It's just that "instance method of the singleton class of an object that is an instance of the Class class" is annoying to say and write all the time, so we say "class method" instead, knowing full well that there is no such thing.
Looking at examples, it's sometimes declared as a class method, but usually you call class methods in your code like this:
AnotherClass.another_method
Again, there is no such thing as a class method.
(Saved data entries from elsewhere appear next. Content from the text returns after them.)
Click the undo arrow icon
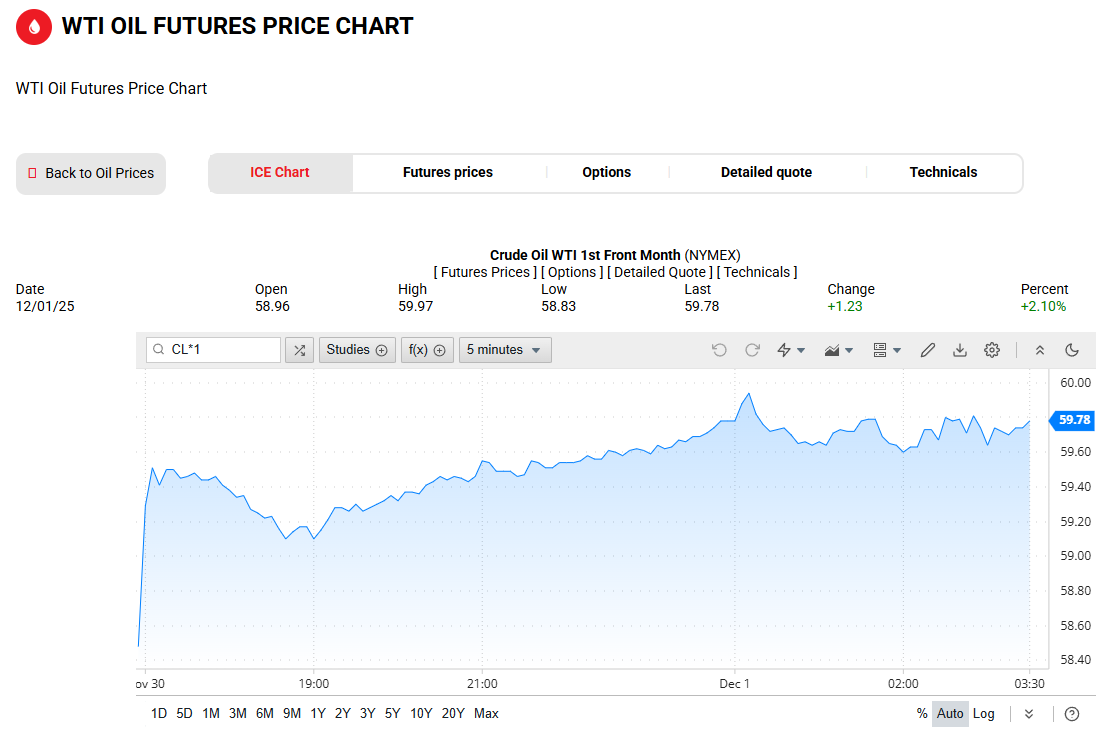The width and height of the screenshot is (1110, 736). tap(719, 350)
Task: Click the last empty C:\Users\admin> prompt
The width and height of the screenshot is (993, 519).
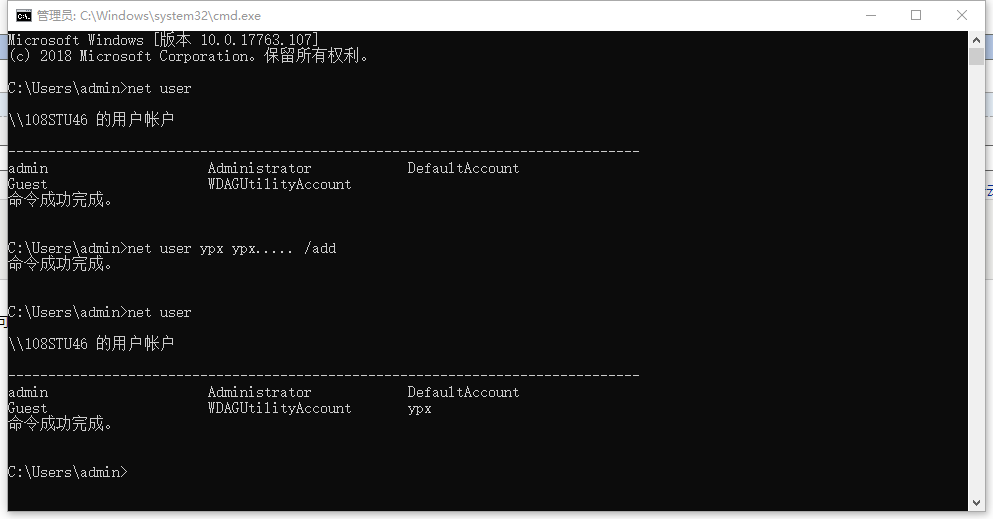Action: 68,472
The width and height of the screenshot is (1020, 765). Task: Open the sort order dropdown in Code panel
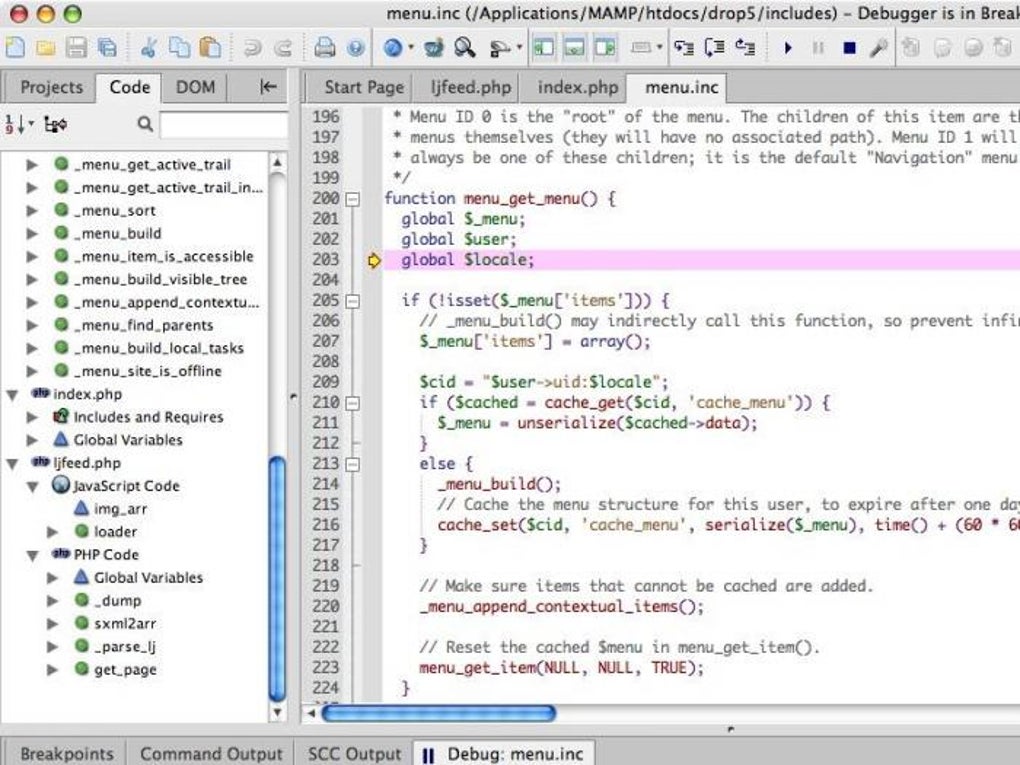pyautogui.click(x=20, y=124)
There is exactly one kind of method, and they are always called the same way:
receiver.method(args)
If the receiver is self, then you can leave it out, and if you have no arguments, you can leave them out, too.
And most importantly you call your methods regardless if they are from another class, module, or inherited class inside another method of your class you use them.
That is not true.
In fact, in your own example, you are calling two methods outside of a method body: Module#private and Module#include, and you seem to have no trouble with those. Other methods that I am sure you have already called outside of a method body are Module#attr_accessor, Kernel#require, or Kernel#puts. In fact, in simple scripts, there is often not a single method definition body at all.
So what are these methods that can be called at the top of a class and NOT called inside of another method as my examples above?
They are instance methods just like any other instance methods, there is absolutely nothing special about them.
Are you able to just call class methods inside another class (that it inherits from) outside of your method calls?
Since class methods don't exist, and these are simply instance methods just like every other instance method, the method lookup algorithm is of course also just the method lookup algorithm for instance methods:
Start with the private internal hidden __klass__ pointer of the receiver. If you can't find the method there …
Get the private internal hidden __superklass__ pointer and repeat.
And that's it. (Yes, okay, there is a tiny bit more to it: if you come to a point where there is no __superklass__ pointer, then you try again with method_missing and the name of the method as an argument, and if you also cannot find that, then you raise a NoMethodError.)
So, let's try that in your example:
class MyAwesomeClass
another_method
end
Okay, first off: what is the receiver? Well, if no receiver is given, then the receiver is always implicitly self. Now, what is self here?
A ha! That is actually the most important question in Ruby, always. At any point in Ruby, you must always know what self is.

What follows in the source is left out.